Первой в серии произведений Репина о современной ему разночинной революционной интеллигенции, стала картина «Под конвоем» (1876). Потом были «Сходка» (1883), «Арест пропагандиста» (1880–1892), «Перед исповедью» (в советском искусствоведении «Отказ от исповеди») (1885). А когда после амнистии народники стали покидать места заключения, у Репина возникла идея картины «Не ждали». Вначале Илья Ефимович изобразил момент возвращения домой курсистки, бежавшей из ссылки. Персонажи картины писались в реальных интерьерах дачи под Петербургом с родни жены художника. Но первоначальный вариант, созданный на маленькой доске, в чём-то не удовлетворил художника. Он принялся за большую картину на ту же тему, только теперь в родные стены возвращался молодой мужчина, внешний облик которого свидетельствовал о тяжёлых испытаниях, выпавших на его долю в тюремных застенках. Лицо главного героя искалось художником мучительно. В окончательном варианте в нём определённо угадываются черты молодого литератора Всеволода Михайловича Гаршина, с которым Репин познакомился в Петербурге в 1882 году. Выставленная на 12-й Передвижной выставке, картина взбудоражила общественность, привлекла к себе повышенное внимание.

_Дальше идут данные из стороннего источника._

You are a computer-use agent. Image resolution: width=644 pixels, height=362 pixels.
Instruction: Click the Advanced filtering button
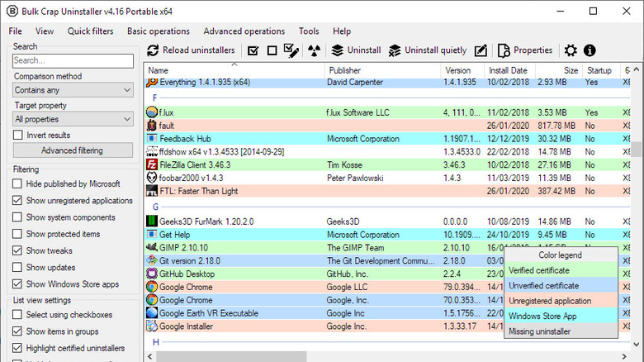(x=73, y=150)

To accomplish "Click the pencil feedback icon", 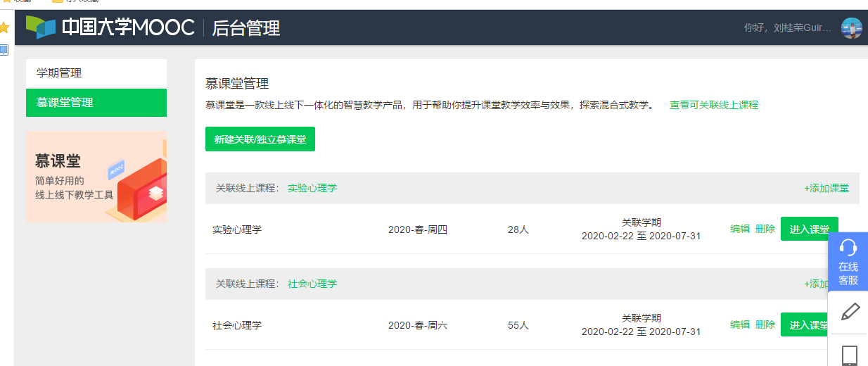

Годом позже обречённость профиля Всеволода Гаршина Репин использовал для создания образа царевича на своём грандиозно исполненном полотне «Иван Грозный и сын его Иван 16 ноября 1581 года». Сам Илья Ефимович признавался, что первый побудительный мотив создать эту картину связан с впечатлением от симфонической сюиты «Антар» Николая Римского-Корсакова. Свою лепту в рождение замысла внесли, без всякого сомнения, и мартовские события 1881 года. Исступлённый процесс созидания Репин вспоминал так: «Я работал как заворожённый. Мне минутами становилось страшно. Я отворачивался от этой картины, прятал её. <…> Но что-то гнало меня к этой картине, и я опять работал над ней».
Внешние и внутренние особенности передвижника Григория Мясоедова, по мнению художника, невероятно живо перекликались с личностными характеристиками сумасбродного царя. В создании образа монарха помогли также черты лица композитора Павла Бларамберга. «Иван Грозный» был написан Репиным относительно быстро – в течение 1884-го и января 1885 года. Представленная на 13-й Передвижной выставке картина изумила художественное сообщество и публику магией живописного выражения трагизма изображённой сцены. Сердце сжимается от одного вида скованных предсмертным страданием пальцев истекающего кровью царевича. Самодержец, свершивший непоправимое, и его обречённый наследник предстали на полотне Репина просто людьми, движимыми естественными человеческими эмоциями.
Всегда артистично излагающий свои мысли Крамской взволнованно подбирает слова, рассказывая Алексею Суворину о своих первых впечатлениях от репинского шедевра: «Выражено и выпукло выдвинуто на первый план – нечаянность убийства! Это самая феноменальная черта, чрезвычайно трудная и решённая только двумя фигурами… И как написано, боже, как написано! В самом деле, вообразите, крови тьма, а вы о ней и не думаете, и она на вас не действует, потому что в картине есть страшное, шумно выраженное отцовское горе, и его громкий крик… вот он зрелый плод». Власти поначалу взялись чинить препятствия экспонированию шокирующего полотна, но под натиском несогласных с таким решением – отступили.
Немногим ранее, в 1884 году, признанный мастер кисти Илья Ефимович Репин получил свой первый государственный заказ. Ему было предложено создать полотно «Приём волостных старшин Александром III во дворе Петровского дворца в Москве». Художник искренне увлёкся работой и, оставаясь верным себе, добросовестно писал с натуры залитый солнцем двор Петровского дворца, работал над точным воспроизведением деталей царского костюма.
Где бы ни появлялся теперь вознёсшийся на гребень успеха Илья Ефимович, он неизменно оказывался в центре внимания. В репинской манере поведения появилась «приподнятость, даже некоторая рисовка». Речи живописца, находившегося в окружении почитателей его таланта, наполнялись «особой значимостью и пафосом», а тембр его голоса обретал звучную густоту. «Он сразу как бы становился на подмостки, которые ему воздвигало преклонявшееся перед ним общество», – рассказывал Яков Данилович Минченков.
В отсутствие восторженных глаз поклонников Илья Ефимович возвращался к своему естественному состоянию неудовлетворённости собственной работой. «“Не то, не то…” – повторял Ренин, стоя одиноко перед своей картиной, и лицо его принимало страдальческое выражение, в голосе слышалась досада, раздражительность». При этом в оценке произведений других художников Илья Ефимович часто проявлял избыточное великодушие и, проходя мимо картин, определённо «не имеющих художественного значения», щедро расточал: «Прекрасно, прекрасно!»